= Beginning of Section =

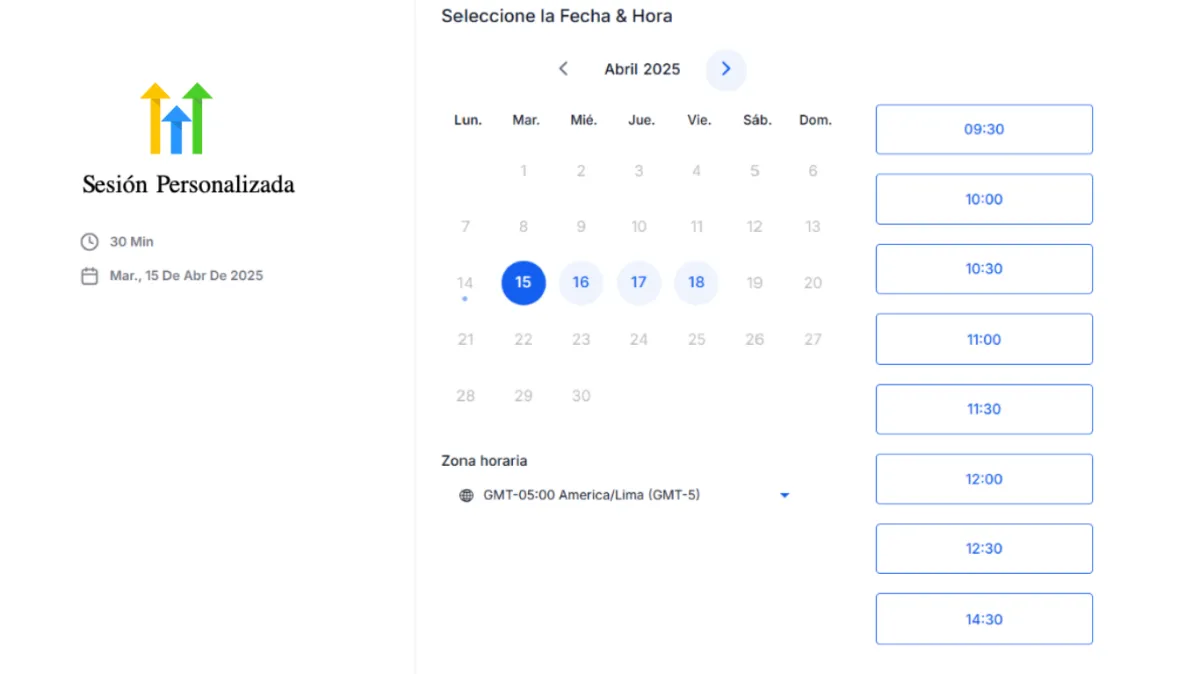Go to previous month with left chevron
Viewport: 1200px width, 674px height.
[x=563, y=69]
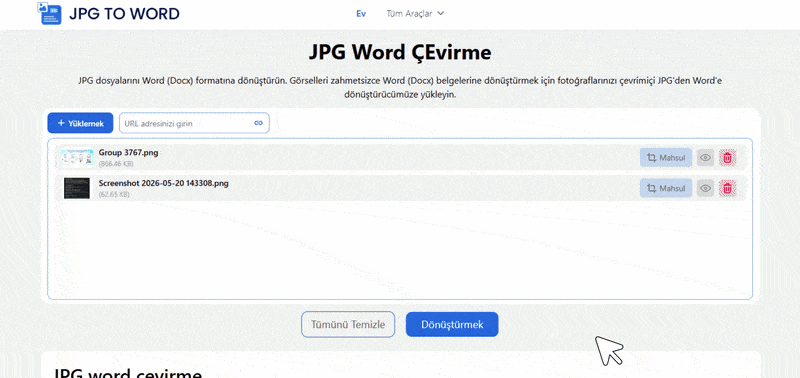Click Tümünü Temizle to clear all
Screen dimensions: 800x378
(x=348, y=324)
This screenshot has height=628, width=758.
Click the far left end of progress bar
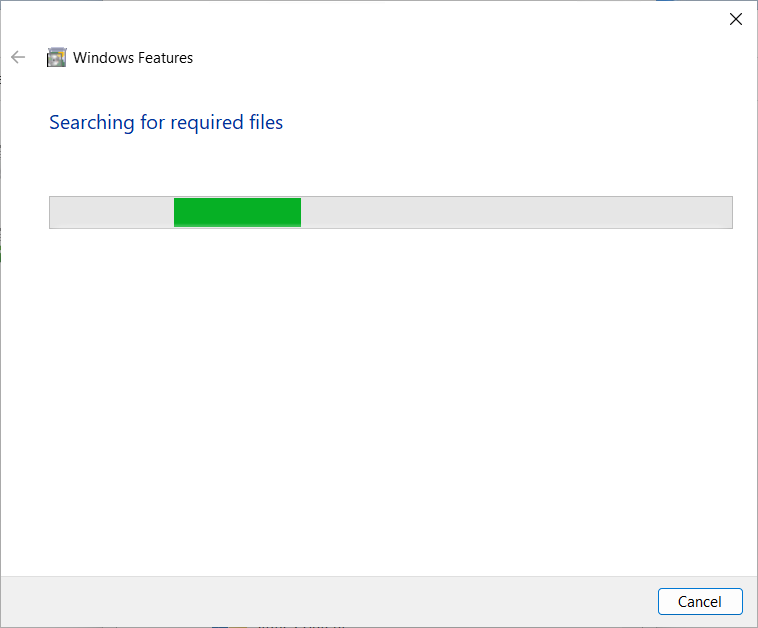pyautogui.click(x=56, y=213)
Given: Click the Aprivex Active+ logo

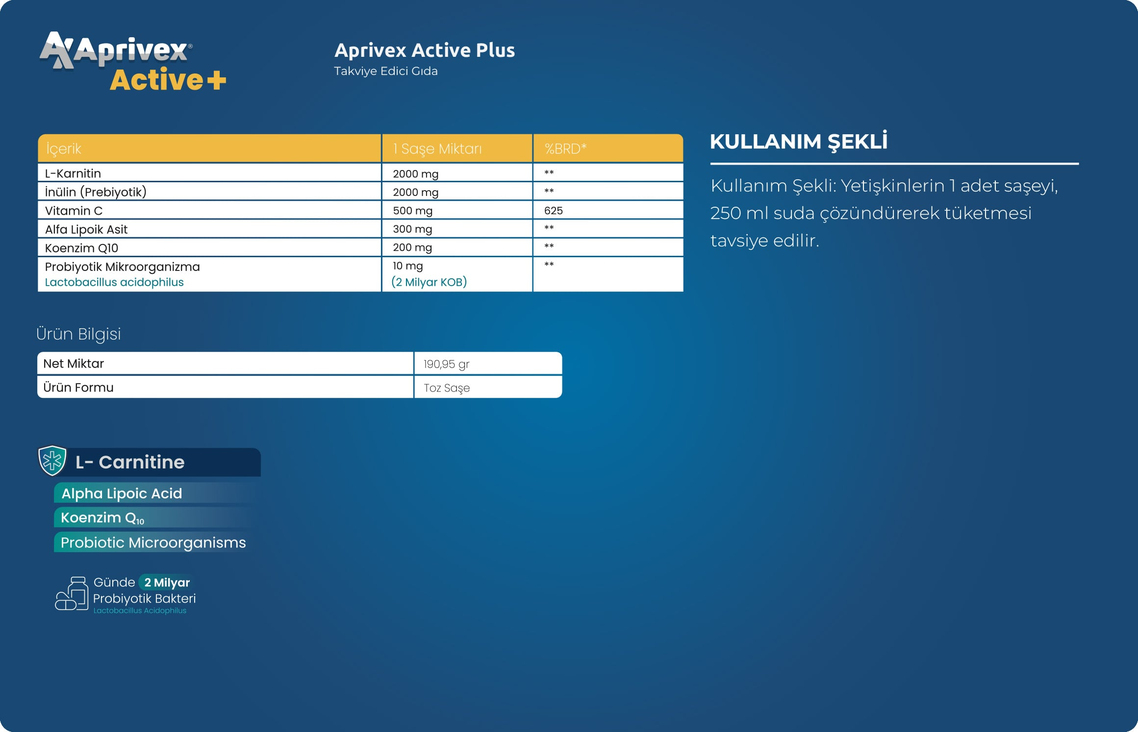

= End of Section =

- _Work to complete_
Reproduce exactly the lines that run from the line holding "Click the far left end of progress bar" through the final line of the entries, and omit every picture.

- _Problem solution_
Click the far left end of progress bar
pyautogui.click(x=56, y=213)
Given: Click the Aprivex Active+ logo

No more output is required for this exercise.